A single “aahhh” contains enough vocal DNA to be an identity cue. I recently read that in ExpMag and it blew my mind. There is so much undiscussed innovation in voice synthesis technology. And I believe it is one of the most useful applications of AI we can pursue.
Voice Clones for Crime
Voice cloning technology has had a rocky beginning:
- In early 2019, thieves used an artificially-generated voice of a company’s CEO to convince an employee to wire $243,000 to the criminal’s account.
- In 2021, someone upped that same crime to a $35 million heist.
- Another frightening instance was in 2019 when a site called NotJordanPeterson.com allowed anyone to generate deepfake audio clips of Jordan Peterson.
Certainly, voice cloning technology can and will be abused. Let’s look beyond the crimes, though.
Voice Clones for Good
- Descript’s Overdub feature allows podcasters to synthesize their voice, thus making text edits that change the audio output.
- Synthesia combines voice synthesis tech with AI video editing, allowing people to generate “talking head” videos simply by typing text.
- VocaliD is a company that creates customized synthetic voices for people who have lost their speech or were born with speech disorders.
- Modulate makes voice recognition software to help identify vocal abuse in communities, on video games, and in other public forums.
- Sonatic cloned Val Kilmer’s voice to give his character, Iceman, the ability to speak in Top Gun: Maverick (since Kilmer lost his voice due to cancer).
I personally have synthesized my voice on two different platforms. And it helps my team produce content magnitudes quicker.
There are also implications of this tech beyond productivity and work. Something much more meaningful.
I often think about how technology will be used to help us memorialize one another. Eternava will turn your loved one’s ashes into diamonds. Capsule Mundi makes organic burial pods which a tree will grow from. Of course, the invention of the camera gave us visual mementos.
But I think that voice clones are a truly unique memorial of a loved one.
This past summer, Amazon shocked attendees of the re:MARS conference, showcasing how Amazon Alexa can produce a high-quality voice with less than a minute of voice recording. The result is that Alexa can read a story aloud in a grandmother's voice (or anyone for that matter) if someone requests it.
The idea of being able to synthesize a loved one’s voice and hear it after they’ve passed is controversial. It’s your prerogative to believe in its power or despise the idea of it.
Personally, I think it could be one of the most powerful creations for coping with death.
“Every year on my birthday, my mom sends me the same voicemail she’s saved of my grandparents sending me birthday wishes. Without fail, it provokes a flood of emotions in me. And all I want is to hear a little more of their voices.” – Ryan
Anyone who has gone through the painful loss of a loved one knows the deep desire to hear their voice just one more time.

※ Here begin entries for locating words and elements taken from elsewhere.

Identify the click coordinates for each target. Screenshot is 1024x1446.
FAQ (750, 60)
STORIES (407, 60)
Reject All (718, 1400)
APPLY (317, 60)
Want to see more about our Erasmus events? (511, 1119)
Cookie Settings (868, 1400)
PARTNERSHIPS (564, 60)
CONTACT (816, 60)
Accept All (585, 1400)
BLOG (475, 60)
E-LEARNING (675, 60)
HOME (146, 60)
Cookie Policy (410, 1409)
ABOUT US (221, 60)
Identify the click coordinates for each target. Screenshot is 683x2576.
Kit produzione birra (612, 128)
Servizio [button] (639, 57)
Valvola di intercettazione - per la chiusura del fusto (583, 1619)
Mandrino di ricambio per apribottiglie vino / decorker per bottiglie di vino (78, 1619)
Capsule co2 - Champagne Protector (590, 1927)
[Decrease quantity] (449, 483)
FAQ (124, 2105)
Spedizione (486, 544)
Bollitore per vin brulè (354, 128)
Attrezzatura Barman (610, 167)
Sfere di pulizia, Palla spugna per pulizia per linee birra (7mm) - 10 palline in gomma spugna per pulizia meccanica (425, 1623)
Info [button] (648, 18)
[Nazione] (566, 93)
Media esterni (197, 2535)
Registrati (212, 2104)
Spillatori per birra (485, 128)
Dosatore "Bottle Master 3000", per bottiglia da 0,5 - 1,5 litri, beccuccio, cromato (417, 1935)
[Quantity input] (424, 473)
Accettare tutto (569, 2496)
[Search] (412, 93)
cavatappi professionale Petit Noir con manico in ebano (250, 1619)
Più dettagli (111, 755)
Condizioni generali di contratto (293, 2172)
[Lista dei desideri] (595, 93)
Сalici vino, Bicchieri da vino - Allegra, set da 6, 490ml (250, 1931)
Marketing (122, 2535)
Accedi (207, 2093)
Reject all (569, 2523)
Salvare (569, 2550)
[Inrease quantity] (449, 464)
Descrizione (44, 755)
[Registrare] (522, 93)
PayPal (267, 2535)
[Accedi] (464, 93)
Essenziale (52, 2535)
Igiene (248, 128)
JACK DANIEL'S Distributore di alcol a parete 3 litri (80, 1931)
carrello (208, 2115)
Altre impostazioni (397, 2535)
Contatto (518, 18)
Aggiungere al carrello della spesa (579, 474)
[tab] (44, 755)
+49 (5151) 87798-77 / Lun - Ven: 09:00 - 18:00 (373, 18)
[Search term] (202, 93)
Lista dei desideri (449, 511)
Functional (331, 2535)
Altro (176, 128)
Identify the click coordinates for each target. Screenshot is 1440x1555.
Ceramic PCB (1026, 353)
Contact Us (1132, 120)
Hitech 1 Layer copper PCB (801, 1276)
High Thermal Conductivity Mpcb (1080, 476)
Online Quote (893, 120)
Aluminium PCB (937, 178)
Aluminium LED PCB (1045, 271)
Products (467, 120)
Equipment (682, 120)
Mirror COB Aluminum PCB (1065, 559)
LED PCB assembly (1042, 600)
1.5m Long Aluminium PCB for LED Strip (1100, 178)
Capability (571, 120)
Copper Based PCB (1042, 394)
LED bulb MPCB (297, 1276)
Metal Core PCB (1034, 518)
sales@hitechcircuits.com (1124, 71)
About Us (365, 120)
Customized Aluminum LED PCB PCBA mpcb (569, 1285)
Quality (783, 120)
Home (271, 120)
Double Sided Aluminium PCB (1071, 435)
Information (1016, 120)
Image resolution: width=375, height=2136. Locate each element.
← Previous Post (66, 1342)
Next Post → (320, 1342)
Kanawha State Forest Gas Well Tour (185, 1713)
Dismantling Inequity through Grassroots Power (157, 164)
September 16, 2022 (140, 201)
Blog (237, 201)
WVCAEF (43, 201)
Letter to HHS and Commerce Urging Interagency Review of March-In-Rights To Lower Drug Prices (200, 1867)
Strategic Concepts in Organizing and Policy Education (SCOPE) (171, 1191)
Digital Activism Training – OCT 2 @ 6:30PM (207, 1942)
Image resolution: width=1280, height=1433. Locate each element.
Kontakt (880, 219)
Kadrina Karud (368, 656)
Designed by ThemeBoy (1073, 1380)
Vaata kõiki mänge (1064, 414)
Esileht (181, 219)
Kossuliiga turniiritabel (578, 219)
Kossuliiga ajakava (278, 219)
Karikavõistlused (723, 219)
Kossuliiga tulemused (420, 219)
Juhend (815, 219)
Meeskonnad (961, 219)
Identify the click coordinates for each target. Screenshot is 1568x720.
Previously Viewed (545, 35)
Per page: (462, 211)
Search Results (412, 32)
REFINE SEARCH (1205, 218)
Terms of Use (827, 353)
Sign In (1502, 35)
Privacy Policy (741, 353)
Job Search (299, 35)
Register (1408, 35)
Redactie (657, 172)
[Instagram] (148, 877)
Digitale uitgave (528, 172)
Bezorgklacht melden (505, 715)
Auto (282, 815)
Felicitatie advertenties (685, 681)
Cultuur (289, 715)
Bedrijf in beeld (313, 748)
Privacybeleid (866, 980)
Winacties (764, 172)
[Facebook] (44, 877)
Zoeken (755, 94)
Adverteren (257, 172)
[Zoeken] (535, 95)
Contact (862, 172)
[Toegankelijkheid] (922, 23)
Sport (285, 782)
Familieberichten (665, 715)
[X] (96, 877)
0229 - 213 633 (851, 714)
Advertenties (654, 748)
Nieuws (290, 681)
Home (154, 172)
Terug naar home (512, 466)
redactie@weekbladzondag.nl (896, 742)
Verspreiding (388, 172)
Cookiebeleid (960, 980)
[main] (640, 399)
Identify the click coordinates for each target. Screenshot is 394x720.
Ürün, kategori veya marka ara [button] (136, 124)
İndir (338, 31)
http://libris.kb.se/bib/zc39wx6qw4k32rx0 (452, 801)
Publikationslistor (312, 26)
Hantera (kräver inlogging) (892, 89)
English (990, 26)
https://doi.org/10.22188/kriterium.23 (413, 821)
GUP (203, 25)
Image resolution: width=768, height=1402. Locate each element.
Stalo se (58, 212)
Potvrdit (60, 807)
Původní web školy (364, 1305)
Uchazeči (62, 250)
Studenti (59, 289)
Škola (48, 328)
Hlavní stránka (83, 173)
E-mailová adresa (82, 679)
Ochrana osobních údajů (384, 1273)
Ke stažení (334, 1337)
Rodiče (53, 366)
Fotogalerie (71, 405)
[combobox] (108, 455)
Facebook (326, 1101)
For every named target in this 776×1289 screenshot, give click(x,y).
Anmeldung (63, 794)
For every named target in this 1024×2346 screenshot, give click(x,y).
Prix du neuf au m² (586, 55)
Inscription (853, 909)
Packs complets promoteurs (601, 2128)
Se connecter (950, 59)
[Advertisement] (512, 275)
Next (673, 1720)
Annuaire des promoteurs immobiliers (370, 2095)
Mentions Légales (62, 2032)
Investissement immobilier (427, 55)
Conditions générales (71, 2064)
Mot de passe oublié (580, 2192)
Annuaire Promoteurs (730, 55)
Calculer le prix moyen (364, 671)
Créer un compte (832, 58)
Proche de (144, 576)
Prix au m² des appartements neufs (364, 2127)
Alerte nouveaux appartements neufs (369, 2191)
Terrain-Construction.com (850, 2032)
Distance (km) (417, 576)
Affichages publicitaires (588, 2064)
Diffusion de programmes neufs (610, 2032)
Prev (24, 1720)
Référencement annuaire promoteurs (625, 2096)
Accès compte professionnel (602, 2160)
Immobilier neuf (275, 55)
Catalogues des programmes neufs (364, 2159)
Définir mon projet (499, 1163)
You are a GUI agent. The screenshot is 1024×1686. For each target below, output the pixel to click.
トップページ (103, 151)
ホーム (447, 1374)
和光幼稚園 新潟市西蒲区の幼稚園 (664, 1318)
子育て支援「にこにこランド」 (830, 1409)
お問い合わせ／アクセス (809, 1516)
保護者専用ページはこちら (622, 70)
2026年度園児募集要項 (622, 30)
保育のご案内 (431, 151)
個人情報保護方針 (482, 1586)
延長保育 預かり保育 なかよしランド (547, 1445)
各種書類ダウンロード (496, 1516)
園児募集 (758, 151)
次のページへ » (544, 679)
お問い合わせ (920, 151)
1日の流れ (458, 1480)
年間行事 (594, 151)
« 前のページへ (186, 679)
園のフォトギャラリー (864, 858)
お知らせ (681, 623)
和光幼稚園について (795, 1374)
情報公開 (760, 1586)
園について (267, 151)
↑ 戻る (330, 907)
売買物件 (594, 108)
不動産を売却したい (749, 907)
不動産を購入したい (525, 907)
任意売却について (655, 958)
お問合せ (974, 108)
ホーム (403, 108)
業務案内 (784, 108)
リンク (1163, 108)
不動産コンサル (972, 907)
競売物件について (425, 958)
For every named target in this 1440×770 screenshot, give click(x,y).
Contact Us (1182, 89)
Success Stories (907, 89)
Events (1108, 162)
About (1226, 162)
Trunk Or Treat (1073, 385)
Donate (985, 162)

Now we have the technology to make that happen.
Is there a possibility that people abuse the ability to type what they want to hear from the deceased? Yes. Is there a possibility that it helps people cope with their losses? Absolutely.
In my opinion, the positive change this could bring far outweighs the negatives. Some of us need to hear our grandparents give us one last bit of motivation. Some of us need to hear our parents assure us that everything will be okay. Some of us may want to wake up to the sound of our friend telling us to get up and get after it.
That is why I cloned my voice. And this is why I believe you should clone your voice too.
Lastly, the only thing this is missing is a good dose of branding. Because “voice clone” will not make people feel warm and fuzzy about this idea.